Fabrizio se aseguró de que no hubiera fracturas y a las tres y cuarto en punto de la tarde dio la señal de encender el interruptor que accionaba el cabestrante a mínima velocidad. Los cuatro cables de acero se tensaron al mismo tiempo, la tapa se levantó lentamente sin el más mínimo ruido y el interior de la gran urna apareció como un vano completamente vacío en el que no era posible distinguir cosa alguna.
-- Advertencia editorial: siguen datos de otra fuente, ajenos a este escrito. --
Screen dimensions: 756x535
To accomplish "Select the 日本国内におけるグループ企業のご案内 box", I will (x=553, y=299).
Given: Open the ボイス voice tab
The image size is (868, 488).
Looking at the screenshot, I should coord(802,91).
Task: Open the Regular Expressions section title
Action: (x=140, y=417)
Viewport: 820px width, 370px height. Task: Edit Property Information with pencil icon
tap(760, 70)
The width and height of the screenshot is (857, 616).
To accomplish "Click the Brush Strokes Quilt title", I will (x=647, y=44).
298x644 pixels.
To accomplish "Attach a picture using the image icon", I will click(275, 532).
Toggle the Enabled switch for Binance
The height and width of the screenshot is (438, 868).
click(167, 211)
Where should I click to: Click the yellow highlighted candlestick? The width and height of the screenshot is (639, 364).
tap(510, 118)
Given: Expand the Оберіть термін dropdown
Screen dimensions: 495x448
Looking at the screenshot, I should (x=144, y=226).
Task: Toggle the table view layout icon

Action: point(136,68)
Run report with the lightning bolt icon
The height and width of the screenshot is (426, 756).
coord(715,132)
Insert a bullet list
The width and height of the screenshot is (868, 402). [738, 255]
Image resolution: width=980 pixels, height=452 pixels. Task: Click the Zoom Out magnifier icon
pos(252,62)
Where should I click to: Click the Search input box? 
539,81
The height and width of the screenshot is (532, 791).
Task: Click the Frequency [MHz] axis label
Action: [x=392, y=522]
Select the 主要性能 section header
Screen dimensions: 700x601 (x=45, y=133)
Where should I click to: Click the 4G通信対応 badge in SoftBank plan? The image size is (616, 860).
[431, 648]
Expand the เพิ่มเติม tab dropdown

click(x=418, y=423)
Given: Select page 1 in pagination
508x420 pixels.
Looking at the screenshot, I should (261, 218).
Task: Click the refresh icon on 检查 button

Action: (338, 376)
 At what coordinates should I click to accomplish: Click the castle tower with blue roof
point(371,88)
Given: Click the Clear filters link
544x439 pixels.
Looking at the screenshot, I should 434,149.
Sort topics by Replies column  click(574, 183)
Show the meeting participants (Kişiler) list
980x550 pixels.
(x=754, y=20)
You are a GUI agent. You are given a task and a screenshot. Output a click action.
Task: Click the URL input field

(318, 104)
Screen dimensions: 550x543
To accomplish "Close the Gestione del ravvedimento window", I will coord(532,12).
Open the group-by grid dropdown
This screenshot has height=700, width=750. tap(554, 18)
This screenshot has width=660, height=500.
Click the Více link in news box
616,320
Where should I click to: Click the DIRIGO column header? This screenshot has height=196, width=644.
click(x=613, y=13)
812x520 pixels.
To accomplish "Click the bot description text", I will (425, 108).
Pero esta vez sí que percibió el olor de los milenios: un hedor a moho y a piedra húmeda, a polvo y a cerrado, un olor indefinible cuyos diversos componentes habían tenido todo el tiempo del mundo para descomponerse y volver a agregarse mil veces con el paso de las estaciones, de los siglos, de las eras, del calor y del frío y, sobre todo, del silencio.
Encendió la linterna y dirigió el rayo de luz al interior. El espectáculo que surgió de golpe de la oscuridad le heló la sangre y le cortó la respiración. Se esperaba una urna con las cenizas de un difunto y junto con ella los acostumbrados objetos de ajuar propios del rito funerario, y en cambio se ofreció a su vista una escena de horror en la que se había posado tan solo el finísimo velo de polvo caído durante los siglos de la parte inferior de la tapa de arenisca.
Vio un amasijo de huesos humanos y de fiera entremezclados y casi fundidos por una furia y una ferocidad sin límites: enormes patas con garras, una mandíbula desarticulada de la que asomaban unos colmillos monstruosos, un cuerpo humano ya casi irreconocible: huesos rotos, miembros descoyuntados, un cráneo machacado en el que se reconocía a duras penas la arcada dental superior abierta de par en par sobre la mandíbula en un grito de dolor no audible ya, pero sí presente, desesperado, inmortal. Tanto los laterales como la parte inferior de la tapa estaban surcados por unos profundos arañazos que Fabrizio había visto también en el suelo al lado de la tumba.
No podía caber duda: un ser humano había estado sepultado junto con una fiera aún viva que había desgarrado el cuerpo y se había debatido presa de atroces espasmos en el interior de aquella angosta prisión de piedra antes de morir sofocada. Adheridos al cráneo del hombre había todavía algunos fragmentos de la burda tela que lo envolvía en el momento de la sepultura, y también este detalle parecía no dejar lugar a dudas respecto al rito espantoso que había provocado la muerte.
Fabrizio se apartó del sepulcro pálido y empapado en frío sudor, murmurando:
—¡Oh, Cristo bendito, Cristo bendito! Un… un Phersu.